- Given text:

My Mom Explains How to Make "Turkey In a Bag"

by Jaime Green

I definitely think Thanksgiving is better than Passover. Although the latter has the edge in terms of length, elaborateness and specificity of the ritual meal, the former pulls ahead with better food (despite lacking charoset), and none of that “thank you god for bringing us out of Egypt by your mighty hand” business.

I stopped going to synagogue in high school (other than weddings and bar/bat mizvahs — benei mitzvah for those of you who like proper Hebrew pluralizations, cause yeah, I still got it), stopped fasting for Yom Kippur in college and was never very good at a week without leavened bread, but it took me several years after that (and a little Richard Dawkins) to realize in the middle of a Passover seder that maybe I shouldn’t be intoning these words about god’s mighty hand that I so very much didn’t believe in.

That kind of ruined Passover for me. Which is a shame, because I love a good ritual meal. The rules, the organization, the tradition. The way my mother makes literally three times more food than is needed for any large group.

Thanksgiving (and Passover) were originally my paternal grandmother’s domain. Twenty or so of us piled into her Long Island studio apartment, kids at the far end, where my cousin and sister and I folded white cloth napkins onto our heads and called them Pilgrim hats.

- Instruction: Duplicate everything in the Thanksgiving essay from "Thanksgiving (and Passover)" down to "called them Pilgrim hats.". The material that comes next has no connection to the essay.

- Dataset excerpt:
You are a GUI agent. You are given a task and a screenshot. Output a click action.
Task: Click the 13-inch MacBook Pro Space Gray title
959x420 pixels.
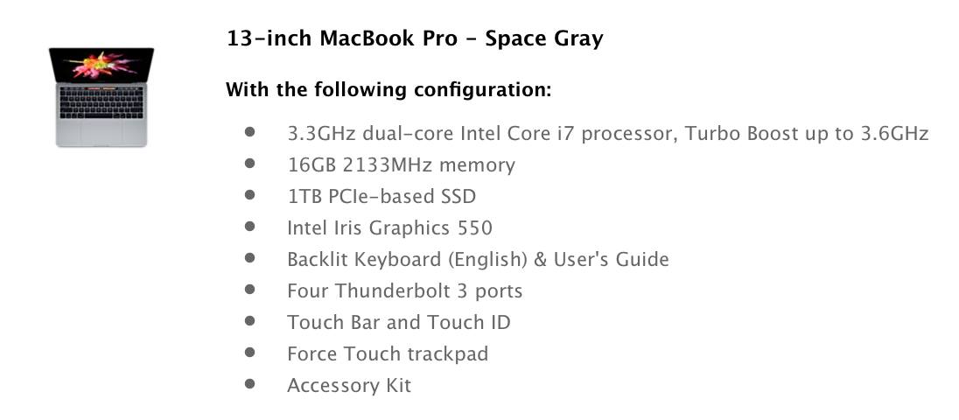(x=415, y=39)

- Expected answer:
Thanksgiving (and Passover) were originally my paternal grandmother’s domain. Twenty or so of us piled into her Long Island studio apartment, kids at the far end, where my cousin and sister and I folded white cloth napkins onto our heads and called them Pilgrim hats.